In 2008, Joaquin Phoenix announced he was leaving behind his acting career, to the consternation of his fans. He announced he was going to become a rapper, in a bizarre appearance on the David Letterman show. A film about him and his new career was made, titled “I’m Still Here.” The reviews are beginning to come out, as the film has just hit theaters.
Some kind of rap doc
There is a selling point to this film. People want to know what Joaquin Phoenix has been up to. The Joaquin Phoenix Letterman appearance, a disaster, may be the last recollection many have about him. He was disheveled, to say the least. Completely unhinged may be more like it. A good deal of the film is more about the state of Joaquin Phoenix. The “I’m Still Here” reviews talk about that in detail. Roger Ebert, in his review in the Chicago Sun Times, sums up the allure of the film, which is a talented actor that has gone completely off the rails. Ebert doesn’t have a lot to say about everything else in the movie. Ebert also maintained that the unhinged Phoenix is the film’s selling point.

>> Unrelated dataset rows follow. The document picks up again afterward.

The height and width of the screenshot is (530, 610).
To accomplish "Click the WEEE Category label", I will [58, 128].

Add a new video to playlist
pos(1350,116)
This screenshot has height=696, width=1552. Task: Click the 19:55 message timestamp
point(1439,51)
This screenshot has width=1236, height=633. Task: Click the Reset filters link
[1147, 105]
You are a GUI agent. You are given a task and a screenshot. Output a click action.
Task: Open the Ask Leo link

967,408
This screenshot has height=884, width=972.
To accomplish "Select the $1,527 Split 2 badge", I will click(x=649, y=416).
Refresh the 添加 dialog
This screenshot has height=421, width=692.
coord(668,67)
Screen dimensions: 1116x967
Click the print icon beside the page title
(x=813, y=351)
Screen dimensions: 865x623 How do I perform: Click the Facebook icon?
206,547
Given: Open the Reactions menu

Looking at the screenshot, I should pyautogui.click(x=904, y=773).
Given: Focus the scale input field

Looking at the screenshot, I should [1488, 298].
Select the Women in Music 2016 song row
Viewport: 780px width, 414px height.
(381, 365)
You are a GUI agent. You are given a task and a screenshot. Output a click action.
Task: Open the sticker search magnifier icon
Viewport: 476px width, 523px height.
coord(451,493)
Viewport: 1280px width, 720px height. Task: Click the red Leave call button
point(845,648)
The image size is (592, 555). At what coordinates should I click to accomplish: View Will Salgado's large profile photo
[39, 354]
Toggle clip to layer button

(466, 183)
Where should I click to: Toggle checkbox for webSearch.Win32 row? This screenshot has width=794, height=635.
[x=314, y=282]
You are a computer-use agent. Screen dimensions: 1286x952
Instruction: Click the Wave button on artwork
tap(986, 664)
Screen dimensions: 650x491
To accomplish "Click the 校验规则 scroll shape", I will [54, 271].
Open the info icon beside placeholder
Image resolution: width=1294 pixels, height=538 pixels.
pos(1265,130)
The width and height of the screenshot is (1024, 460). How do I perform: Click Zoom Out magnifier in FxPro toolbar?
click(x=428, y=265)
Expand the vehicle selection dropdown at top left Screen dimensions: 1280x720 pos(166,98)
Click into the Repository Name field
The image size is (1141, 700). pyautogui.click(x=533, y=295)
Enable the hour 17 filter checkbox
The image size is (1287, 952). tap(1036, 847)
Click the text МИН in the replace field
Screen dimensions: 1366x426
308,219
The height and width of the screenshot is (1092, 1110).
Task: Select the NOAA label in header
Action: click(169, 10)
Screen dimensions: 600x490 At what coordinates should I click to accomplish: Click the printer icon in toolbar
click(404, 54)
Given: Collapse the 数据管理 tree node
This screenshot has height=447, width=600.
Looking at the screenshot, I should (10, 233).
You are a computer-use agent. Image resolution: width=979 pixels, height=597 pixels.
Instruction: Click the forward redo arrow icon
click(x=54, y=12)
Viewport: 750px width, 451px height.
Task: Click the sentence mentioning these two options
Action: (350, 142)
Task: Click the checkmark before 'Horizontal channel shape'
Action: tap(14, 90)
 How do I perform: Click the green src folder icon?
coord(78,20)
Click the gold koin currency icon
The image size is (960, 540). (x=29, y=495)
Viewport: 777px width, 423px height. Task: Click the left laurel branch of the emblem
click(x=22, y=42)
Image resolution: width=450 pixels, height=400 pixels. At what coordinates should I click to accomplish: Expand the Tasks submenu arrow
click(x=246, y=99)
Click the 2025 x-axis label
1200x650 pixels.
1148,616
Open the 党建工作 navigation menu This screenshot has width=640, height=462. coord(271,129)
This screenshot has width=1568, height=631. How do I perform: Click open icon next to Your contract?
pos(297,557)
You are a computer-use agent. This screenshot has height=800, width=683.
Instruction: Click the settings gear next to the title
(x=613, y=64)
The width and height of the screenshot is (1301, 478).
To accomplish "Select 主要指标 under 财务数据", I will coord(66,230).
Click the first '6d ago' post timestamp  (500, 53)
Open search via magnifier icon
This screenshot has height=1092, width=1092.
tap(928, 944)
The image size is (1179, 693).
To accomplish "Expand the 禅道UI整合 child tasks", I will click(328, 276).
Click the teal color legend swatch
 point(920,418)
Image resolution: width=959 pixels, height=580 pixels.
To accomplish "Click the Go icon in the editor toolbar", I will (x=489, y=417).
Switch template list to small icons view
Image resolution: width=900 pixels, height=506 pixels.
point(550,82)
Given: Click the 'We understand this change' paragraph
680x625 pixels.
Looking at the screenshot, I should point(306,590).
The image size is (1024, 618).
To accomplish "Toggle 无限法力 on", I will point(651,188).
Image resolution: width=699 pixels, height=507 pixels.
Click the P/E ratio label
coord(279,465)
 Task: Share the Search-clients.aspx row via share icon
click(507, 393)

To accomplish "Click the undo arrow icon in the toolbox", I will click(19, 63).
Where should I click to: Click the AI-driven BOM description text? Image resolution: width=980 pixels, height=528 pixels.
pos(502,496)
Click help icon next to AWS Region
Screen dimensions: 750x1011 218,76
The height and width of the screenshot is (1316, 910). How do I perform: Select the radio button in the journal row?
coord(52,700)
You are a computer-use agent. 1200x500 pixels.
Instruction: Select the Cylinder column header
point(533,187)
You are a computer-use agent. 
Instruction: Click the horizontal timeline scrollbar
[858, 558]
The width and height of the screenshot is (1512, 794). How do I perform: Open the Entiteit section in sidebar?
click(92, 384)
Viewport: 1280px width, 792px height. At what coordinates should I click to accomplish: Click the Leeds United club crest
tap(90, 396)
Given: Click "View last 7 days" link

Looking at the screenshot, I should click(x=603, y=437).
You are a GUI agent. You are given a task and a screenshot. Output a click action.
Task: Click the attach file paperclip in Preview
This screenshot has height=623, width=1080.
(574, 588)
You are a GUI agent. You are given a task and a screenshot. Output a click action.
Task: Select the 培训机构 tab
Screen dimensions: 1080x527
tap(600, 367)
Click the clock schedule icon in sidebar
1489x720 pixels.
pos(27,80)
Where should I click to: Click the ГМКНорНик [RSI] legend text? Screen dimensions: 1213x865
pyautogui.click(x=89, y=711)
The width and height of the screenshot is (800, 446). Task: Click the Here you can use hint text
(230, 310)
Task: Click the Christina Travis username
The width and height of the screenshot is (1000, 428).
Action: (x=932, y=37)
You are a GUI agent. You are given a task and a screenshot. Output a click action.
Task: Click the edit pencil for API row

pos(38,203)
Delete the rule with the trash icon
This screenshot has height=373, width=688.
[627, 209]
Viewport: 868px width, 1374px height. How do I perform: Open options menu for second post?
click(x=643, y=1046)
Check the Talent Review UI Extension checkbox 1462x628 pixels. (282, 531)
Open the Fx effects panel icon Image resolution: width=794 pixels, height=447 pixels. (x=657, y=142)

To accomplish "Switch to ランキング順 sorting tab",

Music documentaries have a benchmark to live up to. Some will name obscure documentaries about Bob Dylan or the Rolling Stones, but the real standard for any music documentary is “This is Spinal Tap,” the “mock-doc” by Rob Reiner about an English rock band that disintegrates and then redeems itself. However, there’s no comparing “I’m Still Here” reviews to “This is Spinal Tap” on Rotten Tomatoes. An institution of film for the last 20 years, “Spinal Tap” has a 96 percent Fresh rating. “Still Here”: 55. Common themes in “I’m Still Here” reviews are Phoenix’s drug use, unhinged behavior and lousy production by the film’s director, Casey Affleck., the younger brother of Ben Affleck, and is also, as fate would have it, married to the sister of Joaquin Phoenix.
Some kind of monster
This film can’t be about a pre-eminent rapper about to make it big, because he hasn’t; but rather it is about a talented person who left a successful career behind and is about to implode. Since the advent of reality TV, documentary features about people heading for disaster are in vogue in this age of schadenfreude. Many reviewers have brought up that drugs and insanity killed River Phoenix, Joaquin’s older brother. It is never fun to see someone with talent throw it away. Joaquin Phoenix may be determined to do so.